Były poseł został oskarżony o wyłudzenia. Jako pełnomocnik firmy sprzedającej meble - miał oszukać pracowników banków i klientów.
Część osób zgodziła się wziąć na siebie kredyty, chociaż nie dostała ani pieniędzy ani mebli, ale były też osoby, które musiały spłacać kredyty, których nigdy nie zaciągnęły. Według prokuratury, kwota wyłudzeń w tej sprawie to prawie 88 tysięcy złotych.
Oskarżony nie przyznaje się do winy. Jego proces trwa już ponad pięć lat. Postępowanie mogłoby się już zakończyć, gdyby nie to, że oskarżony przestał przychodzić do sądu przedstawiając zwolnienia lekarskie.

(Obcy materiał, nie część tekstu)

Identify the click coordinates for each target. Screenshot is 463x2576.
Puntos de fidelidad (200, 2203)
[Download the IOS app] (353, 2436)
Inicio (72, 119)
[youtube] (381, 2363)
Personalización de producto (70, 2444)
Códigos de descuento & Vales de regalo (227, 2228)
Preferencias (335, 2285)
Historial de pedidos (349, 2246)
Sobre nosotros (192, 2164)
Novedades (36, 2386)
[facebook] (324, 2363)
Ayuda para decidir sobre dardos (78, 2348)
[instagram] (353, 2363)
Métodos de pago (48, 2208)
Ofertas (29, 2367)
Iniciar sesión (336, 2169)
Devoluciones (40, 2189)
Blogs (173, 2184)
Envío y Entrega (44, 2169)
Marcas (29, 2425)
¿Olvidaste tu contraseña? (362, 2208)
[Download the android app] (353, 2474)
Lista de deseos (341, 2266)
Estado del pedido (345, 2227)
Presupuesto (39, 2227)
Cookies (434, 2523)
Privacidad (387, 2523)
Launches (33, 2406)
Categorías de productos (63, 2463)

Pojawiły się wątpliwości, czy były poseł faktycznie choruje, bo prokuratura złapała go na tym, że na zwolnieniu lekarskim pojechał na wakacje do Turcji. W tym czasie była wyznaczona kolejna rozprawa.
Prokurator złożyła wniosek o aresztowanie oskarżonego, ale sąd się na to nie zgodził. Zdecydował natomiast o przebadaniu oskarżonego przez biegłych. Na razie do sądu wpłynęła opinia z Zakładu Medycyny Sądowej, z której wynika, że gdy nie dochodzi u oskarżonego do zaostrzeń choroby, może uczestniczyć w rozprawach. Teraz Tomasza G. czekają jeszcze badania psychiatryczne.